Though Spurrier, who has been blamed by some for contributing to the problem with his audible-heavy offense, continues to address the problem by bringing in college officials to monitor practice, some feel the Redskins might be better off clearing their minds and forgetting about the penalties.

“If we continue to harp on it and harp on it, its something thats going to become a sickness,” quarterback Patrick Ramsey said. “Were going to get it done. Were going to avoid it this week.”

The Redskins will have plenty on their minds without worrying about penalties, most notably the Bucs Warren Sapp, who became embroiled in a trash-talking war with LaVar Arrington this week that even caught the attention of the NFL.

Both teams were warned by the league to stay out of any pregame altercations after Arrington told Sapp that the Tampa Bay defensive tackle had better not disrupt the Redskins pregame stretching or else “Im going to get you.” Sapp danced through the Colts side of the field before Mondays game, and the NFL noted this week that players are subject to 15-yard penalties and possible ejection for such acts.

The Arrington-Sapp feud became national news, and surely those who arrive early at FedEx Field will be keeping a close eye on the two.

Redskins players, while offering their support to Arrington this week, also said they dont intend to get caught up in the pro wrestling-like soap opera.

“Im sure those guys are just going to go out there and play the game like they know how,” defensive end Renaldo Wynn said. “Both teams have to go on the field and play the game, regardless of whatever else is said. Youre always going have situations like this with a little extra entertainment.”

For the third straight week, Washington goes into a game with injury questions on its offensive line.
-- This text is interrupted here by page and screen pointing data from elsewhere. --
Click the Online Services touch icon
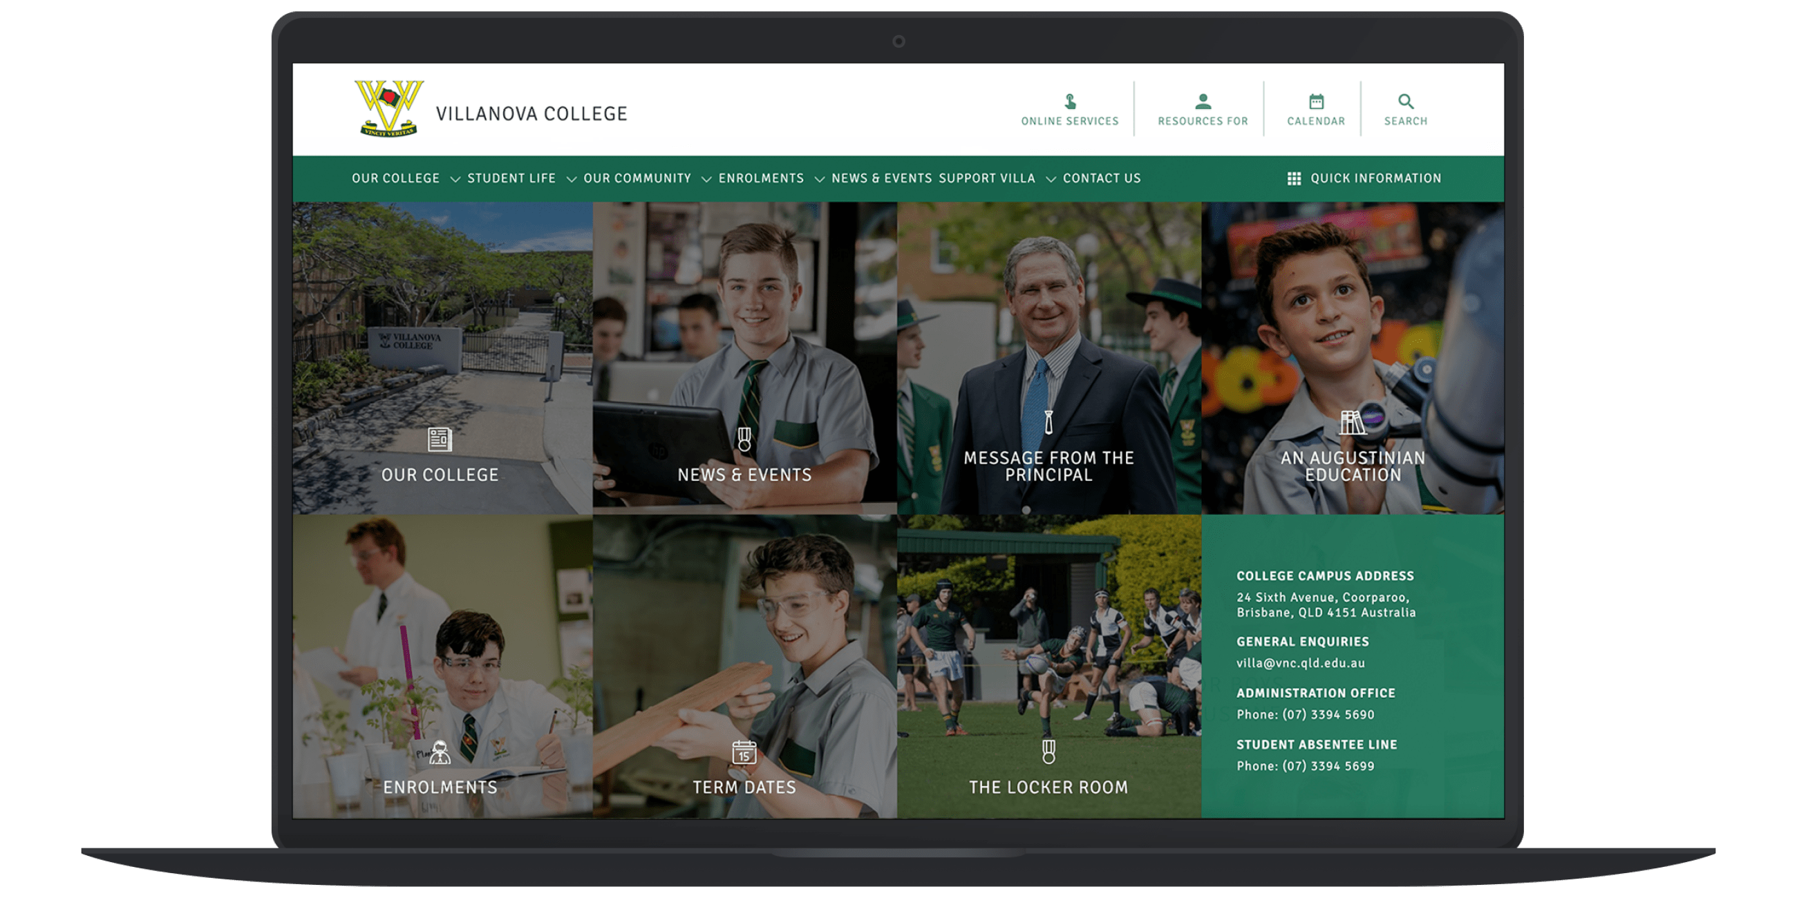The image size is (1797, 898). [1069, 102]
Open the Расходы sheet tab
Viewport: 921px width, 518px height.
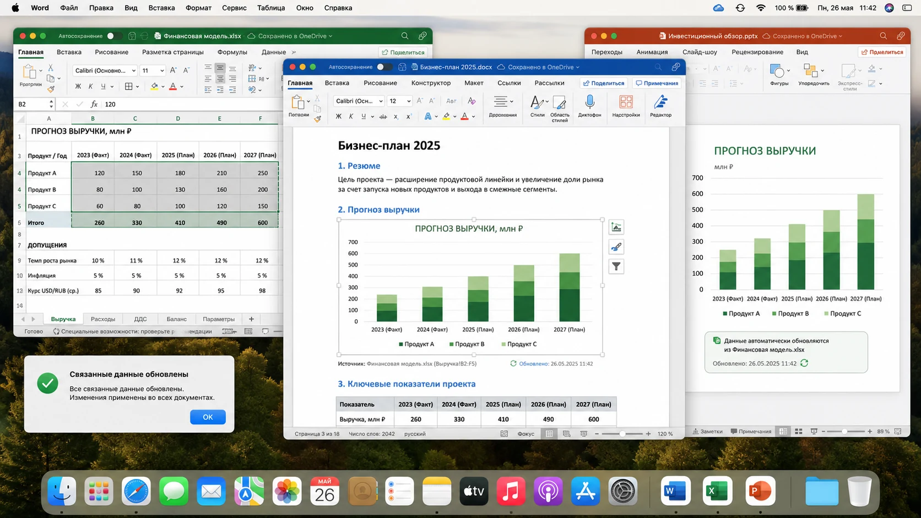click(x=103, y=319)
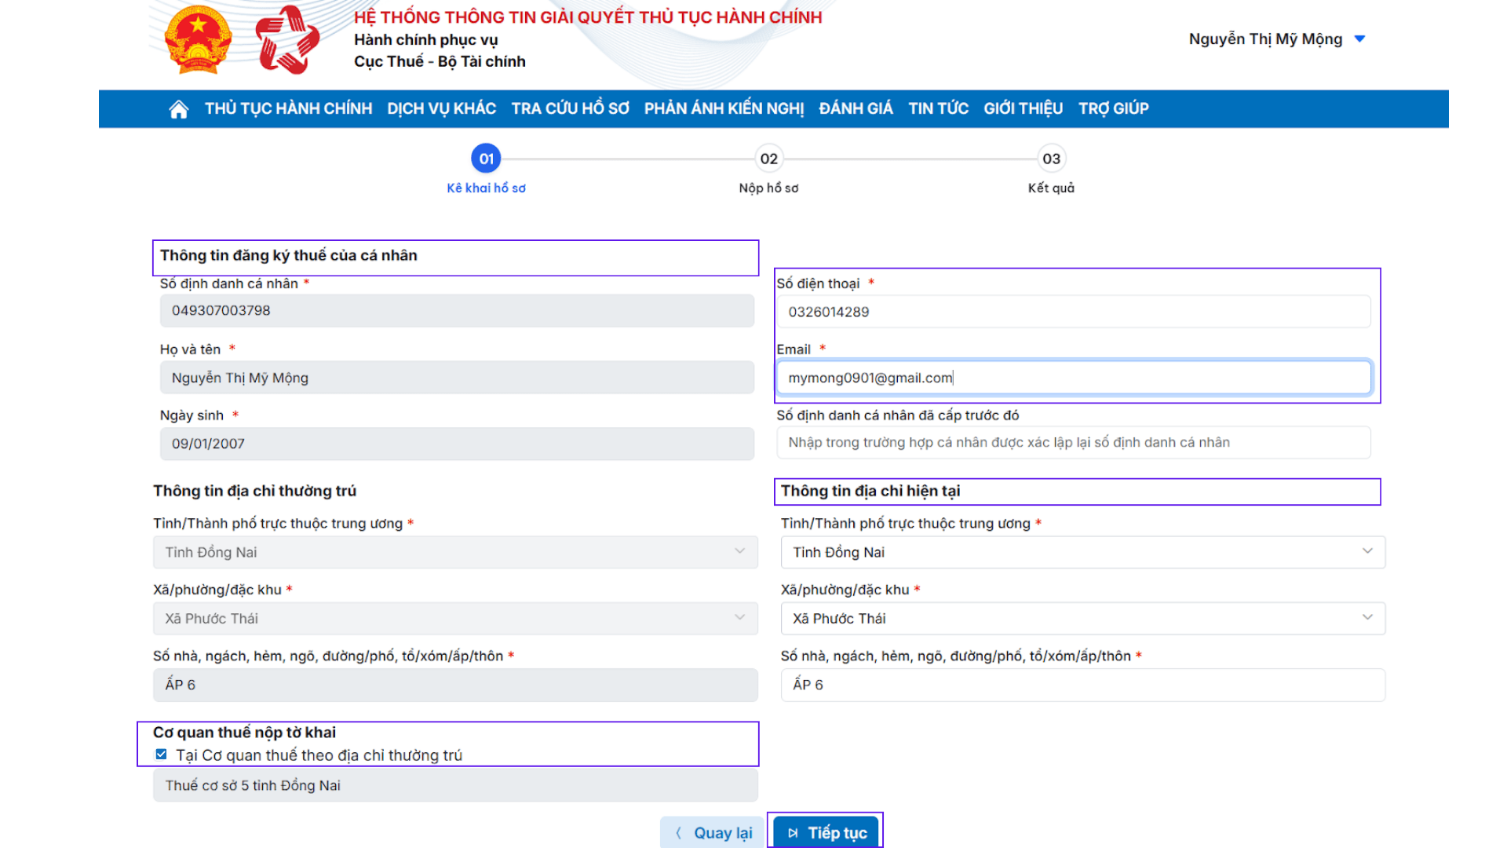Click the Email input field
Image resolution: width=1507 pixels, height=848 pixels.
pyautogui.click(x=1073, y=378)
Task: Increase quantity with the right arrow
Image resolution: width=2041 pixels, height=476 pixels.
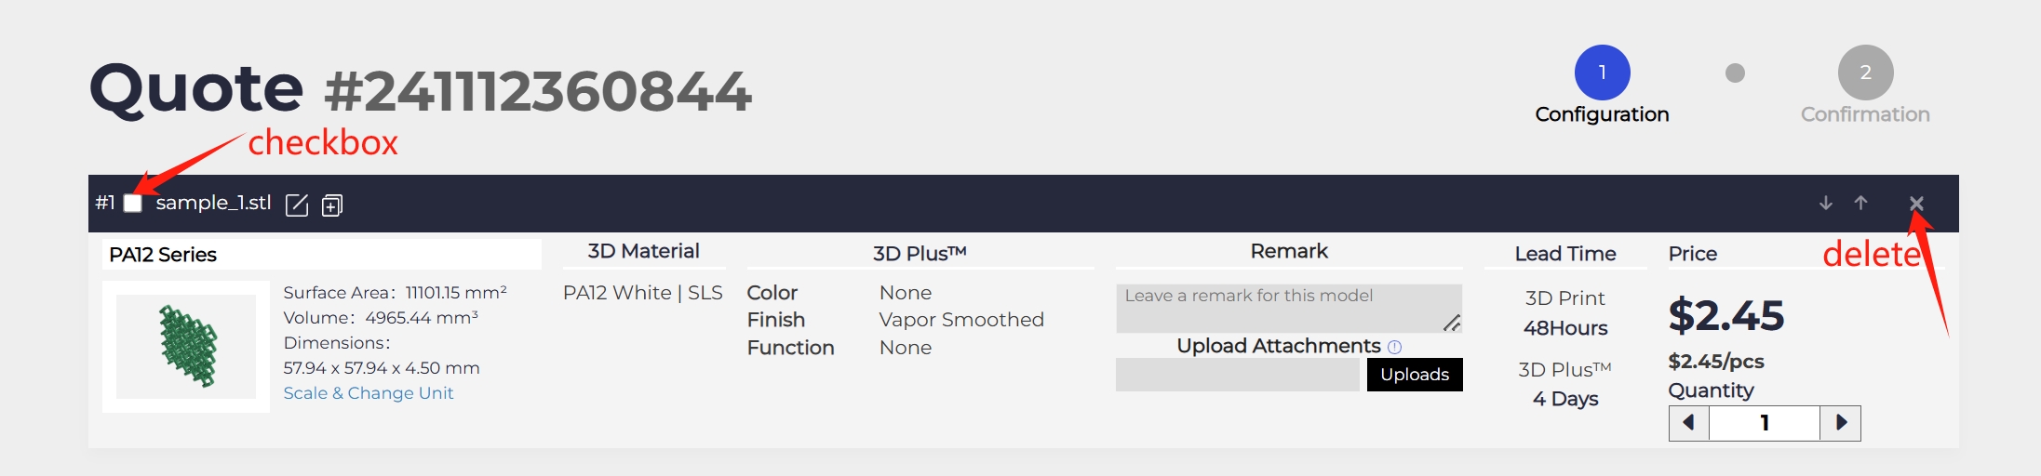Action: pyautogui.click(x=1841, y=423)
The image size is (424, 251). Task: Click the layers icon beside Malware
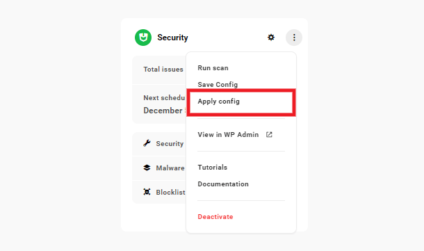(x=147, y=168)
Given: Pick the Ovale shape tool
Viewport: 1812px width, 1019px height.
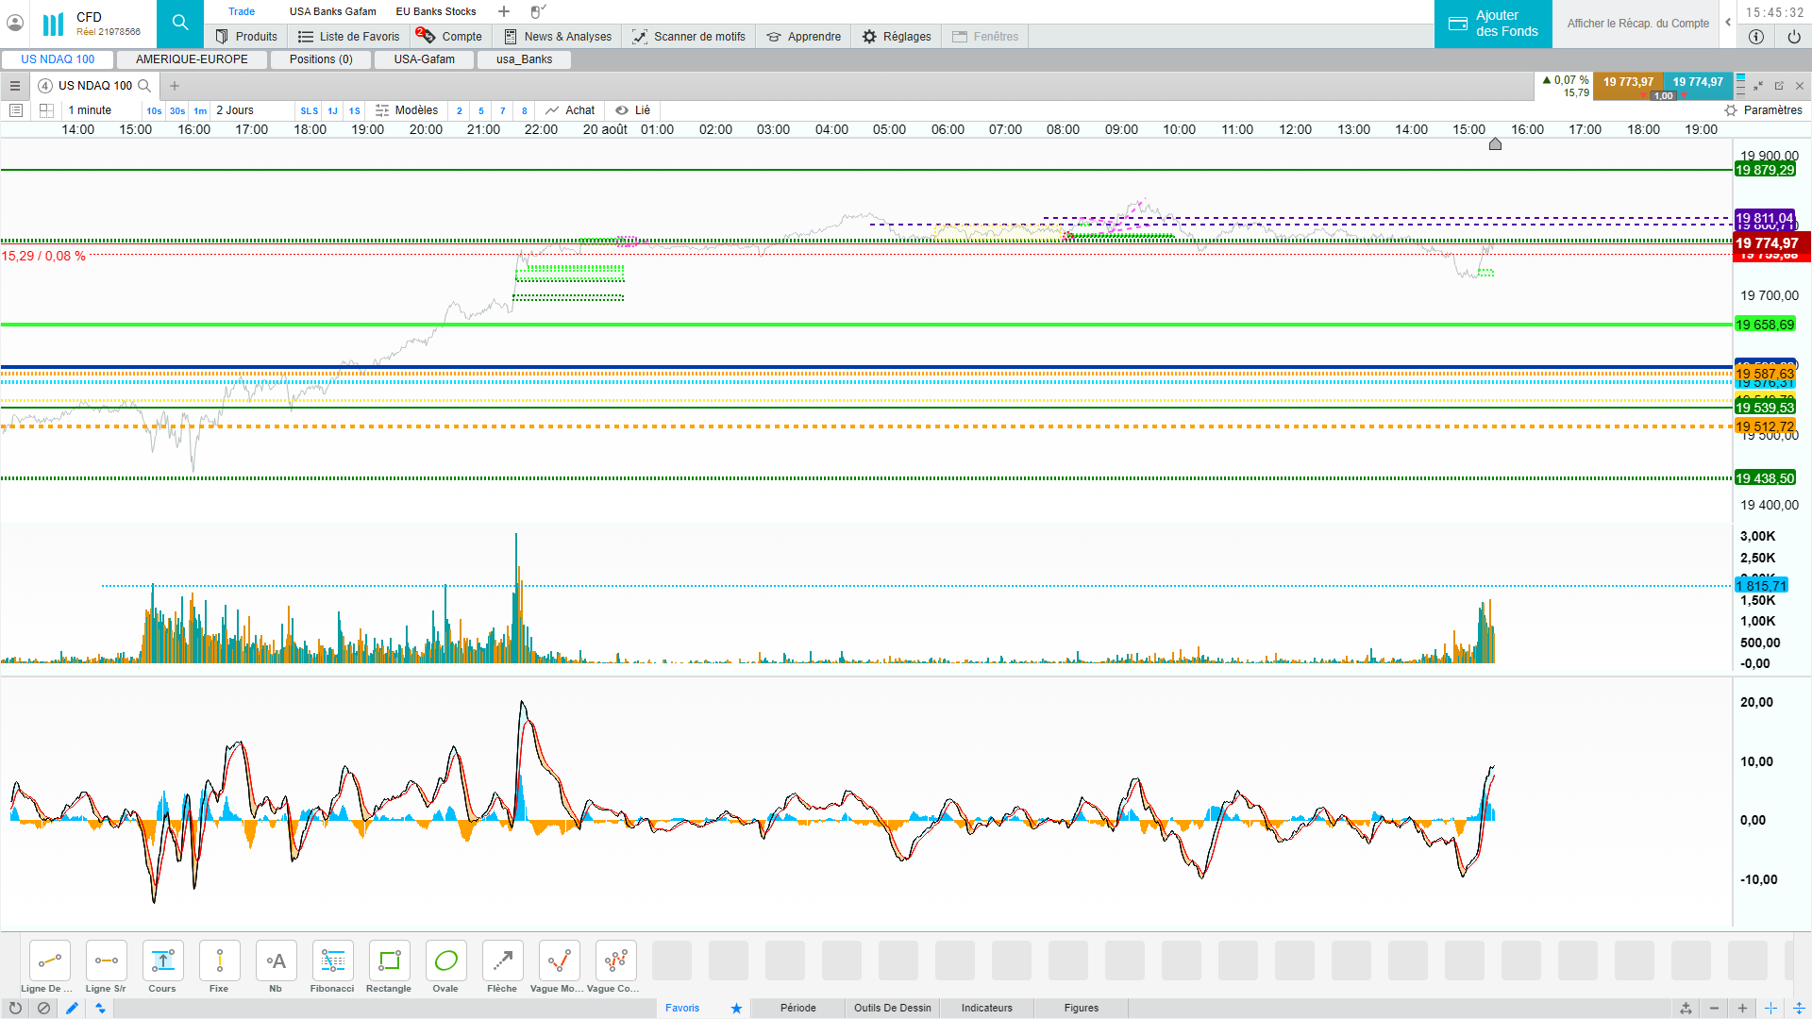Looking at the screenshot, I should click(445, 961).
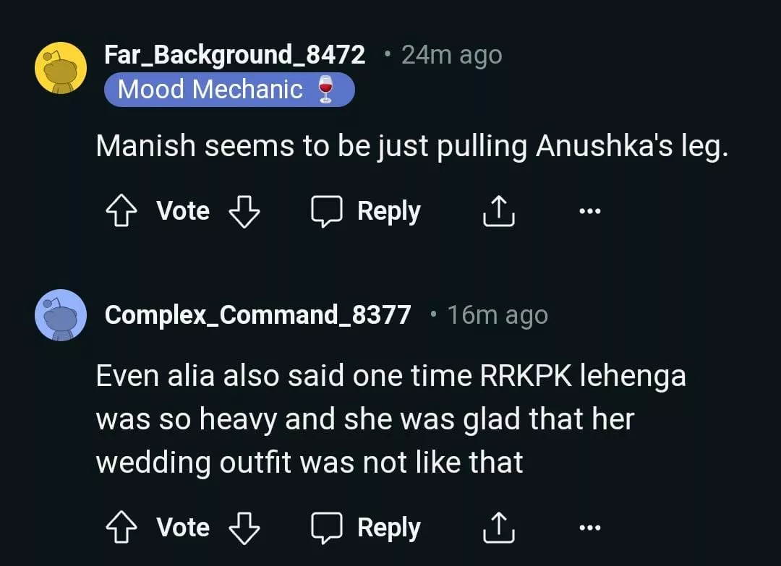
Task: Upvote Far_Background_8472's comment
Action: pos(123,211)
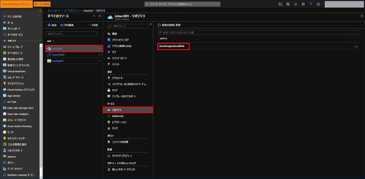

Starting guards Dave Fiore and Randy Thomas were bothered by swollen knees this week. Although Thomas appears OK to play, Fiores status wont be determined until this morning. Its the same routine Fiore was forced to go through the last two weeks, and if the pattern holds its form, the veteran guard will be inactive again, with rookie Derrick Dockery starting in his place.

The Bucs have far more serious injury concerns. Fullback Mike Alstott (neck) was placed on injured reserve this week and is out for the season. No.3 wide receiver Joe Jurevicius (knee) is out this week, and starter Keyshawn Johnson (quadriceps) is questionable. Cornerback Brian Kelly (pectoral) likely wont play, and speculation in Tampa is that with backup Tim Wansley in Grudens doghouse, the Bucs will shift safety Dwight Smith over to corner to compensate.